_What to work on_:
Everything from the line containing "The width and" through the final line of the entries, both included, should be copied exactly and with nothing else; please skip pictures.

'''

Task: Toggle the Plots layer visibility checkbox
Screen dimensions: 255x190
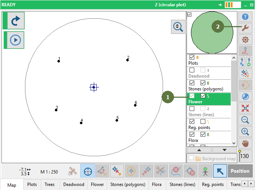Action: pyautogui.click(x=192, y=57)
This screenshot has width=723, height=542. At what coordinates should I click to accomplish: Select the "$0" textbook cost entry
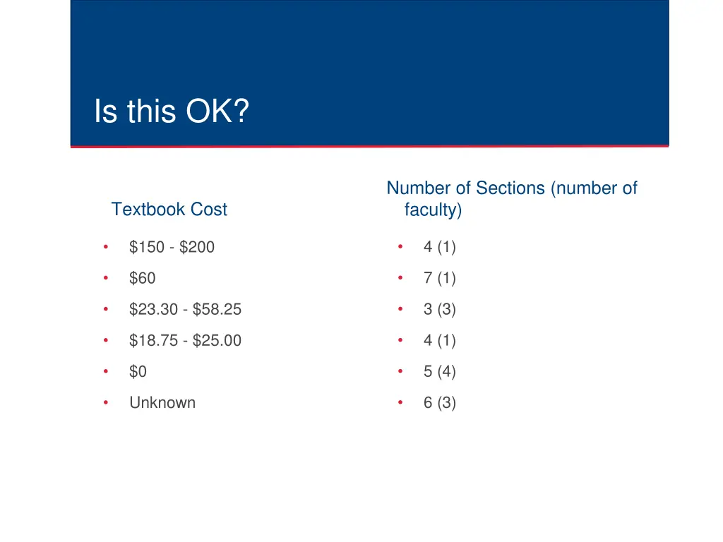138,371
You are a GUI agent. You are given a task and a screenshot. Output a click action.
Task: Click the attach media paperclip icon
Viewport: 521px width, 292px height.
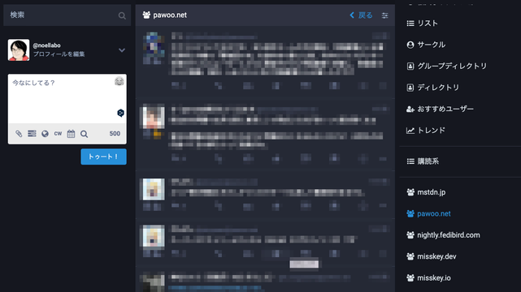[x=19, y=134]
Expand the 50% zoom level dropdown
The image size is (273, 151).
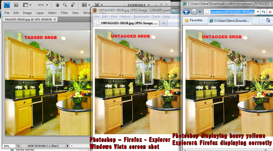[43, 5]
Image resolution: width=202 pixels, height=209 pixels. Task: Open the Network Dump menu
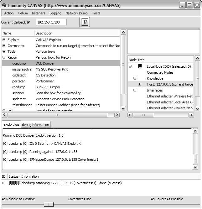coord(76,13)
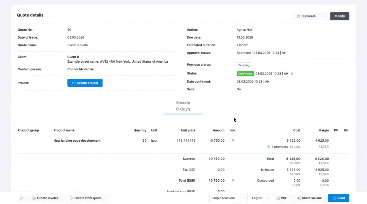
Task: Click the blue Create project button
Action: (85, 83)
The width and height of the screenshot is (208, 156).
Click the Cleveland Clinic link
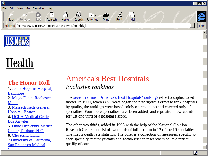(26, 135)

'''

_Result for this exercise_:
The width and height of the screenshot is (208, 156).
Click the Cleveland Clinic link
(26, 135)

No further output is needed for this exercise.